* **PROVIDED RECORDS**:
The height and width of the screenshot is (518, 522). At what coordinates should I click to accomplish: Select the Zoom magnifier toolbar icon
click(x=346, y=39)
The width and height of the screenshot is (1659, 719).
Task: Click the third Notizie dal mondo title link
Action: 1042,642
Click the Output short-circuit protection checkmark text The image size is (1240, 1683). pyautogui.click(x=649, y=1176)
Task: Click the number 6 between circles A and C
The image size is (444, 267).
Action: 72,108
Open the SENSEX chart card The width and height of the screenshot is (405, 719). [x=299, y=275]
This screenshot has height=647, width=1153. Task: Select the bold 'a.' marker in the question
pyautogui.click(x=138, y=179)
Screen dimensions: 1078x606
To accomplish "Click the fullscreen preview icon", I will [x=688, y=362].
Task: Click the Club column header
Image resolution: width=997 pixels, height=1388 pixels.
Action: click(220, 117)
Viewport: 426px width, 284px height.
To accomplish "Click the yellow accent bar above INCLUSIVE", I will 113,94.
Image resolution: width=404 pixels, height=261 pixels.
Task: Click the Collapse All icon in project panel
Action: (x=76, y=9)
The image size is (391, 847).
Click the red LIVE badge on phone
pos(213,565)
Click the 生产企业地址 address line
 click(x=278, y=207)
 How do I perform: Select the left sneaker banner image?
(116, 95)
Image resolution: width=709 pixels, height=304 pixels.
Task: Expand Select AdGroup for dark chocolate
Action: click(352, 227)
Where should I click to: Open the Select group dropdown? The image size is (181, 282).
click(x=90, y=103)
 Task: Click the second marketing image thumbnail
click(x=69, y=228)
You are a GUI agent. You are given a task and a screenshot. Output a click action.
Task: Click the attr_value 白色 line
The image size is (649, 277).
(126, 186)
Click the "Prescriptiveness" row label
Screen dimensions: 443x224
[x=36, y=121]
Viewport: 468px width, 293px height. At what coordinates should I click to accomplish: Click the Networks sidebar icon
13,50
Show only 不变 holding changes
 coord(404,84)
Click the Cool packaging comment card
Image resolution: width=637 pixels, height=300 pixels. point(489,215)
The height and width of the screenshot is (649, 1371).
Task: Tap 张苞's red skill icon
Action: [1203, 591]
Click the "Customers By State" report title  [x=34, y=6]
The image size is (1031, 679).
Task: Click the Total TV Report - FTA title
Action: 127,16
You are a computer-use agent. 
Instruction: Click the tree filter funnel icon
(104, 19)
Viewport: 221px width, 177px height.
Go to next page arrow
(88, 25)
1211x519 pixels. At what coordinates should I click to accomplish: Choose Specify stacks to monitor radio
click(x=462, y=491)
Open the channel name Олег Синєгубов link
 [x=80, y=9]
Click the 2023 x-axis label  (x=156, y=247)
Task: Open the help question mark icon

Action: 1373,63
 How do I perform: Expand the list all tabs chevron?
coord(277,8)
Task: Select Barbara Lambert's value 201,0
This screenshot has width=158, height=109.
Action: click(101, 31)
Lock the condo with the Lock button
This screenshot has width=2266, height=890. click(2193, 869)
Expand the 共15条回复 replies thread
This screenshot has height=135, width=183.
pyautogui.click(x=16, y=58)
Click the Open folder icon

* **WHAT YOU NEED TO DO**: Each line of the material must be restated exactly.

* **RESPONSE**:
The height and width of the screenshot is (518, 522). At what coordinates should I click to accomplish: Select the Zoom magnifier toolbar icon
click(x=346, y=39)
The width and height of the screenshot is (1659, 719).
Task: Click the third Notizie dal mondo title link
Action: 1042,642
Click the Output short-circuit protection checkmark text The image size is (1240, 1683). pyautogui.click(x=649, y=1176)
Task: Click the number 6 between circles A and C
The image size is (444, 267).
Action: 72,108
Open the SENSEX chart card The width and height of the screenshot is (405, 719). [x=299, y=275]
This screenshot has height=647, width=1153. Task: Select the bold 'a.' marker in the question
pyautogui.click(x=138, y=179)
Screen dimensions: 1078x606
To accomplish "Click the fullscreen preview icon", I will [x=688, y=362].
Task: Click the Club column header
Image resolution: width=997 pixels, height=1388 pixels.
Action: click(220, 117)
Viewport: 426px width, 284px height.
To accomplish "Click the yellow accent bar above INCLUSIVE", I will 113,94.
Image resolution: width=404 pixels, height=261 pixels.
Task: Click the Collapse All icon in project panel
Action: (x=76, y=9)
The image size is (391, 847).
Click the red LIVE badge on phone
pos(213,565)
Click the 生产企业地址 address line
 click(x=278, y=207)
 How do I perform: Select the left sneaker banner image?
(116, 95)
Image resolution: width=709 pixels, height=304 pixels.
Task: Expand Select AdGroup for dark chocolate
Action: click(352, 227)
Where should I click to: Open the Select group dropdown? The image size is (181, 282).
click(x=90, y=103)
 Task: Click the second marketing image thumbnail
click(x=69, y=228)
You are a GUI agent. You are given a task and a screenshot. Output a click action.
Task: Click the attr_value 白色 line
The image size is (649, 277).
(126, 186)
Click the "Prescriptiveness" row label
Screen dimensions: 443x224
[x=36, y=121]
Viewport: 468px width, 293px height. At what coordinates should I click to accomplish: Click the Networks sidebar icon
13,50
Show only 不变 holding changes
 coord(404,84)
Click the Cool packaging comment card
Image resolution: width=637 pixels, height=300 pixels. point(489,215)
The height and width of the screenshot is (649, 1371).
Task: Tap 张苞's red skill icon
Action: [1203, 591]
Click the "Customers By State" report title  [x=34, y=6]
The image size is (1031, 679).
Task: Click the Total TV Report - FTA title
Action: 127,16
You are a computer-use agent. 
Instruction: Click the tree filter funnel icon
(104, 19)
Viewport: 221px width, 177px height.
Go to next page arrow
(88, 25)
1211x519 pixels. At what coordinates should I click to accomplish: Choose Specify stacks to monitor radio
click(x=462, y=491)
Open the channel name Олег Синєгубов link
 [x=80, y=9]
Click the 2023 x-axis label  (x=156, y=247)
Task: Open the help question mark icon

Action: 1373,63
 How do I perform: Expand the list all tabs chevron?
coord(277,8)
Task: Select Barbara Lambert's value 201,0
This screenshot has width=158, height=109.
Action: click(101, 31)
Lock the condo with the Lock button
This screenshot has width=2266, height=890. click(2193, 869)
Expand the 共15条回复 replies thread
This screenshot has height=135, width=183.
pyautogui.click(x=16, y=58)
Click the Open folder icon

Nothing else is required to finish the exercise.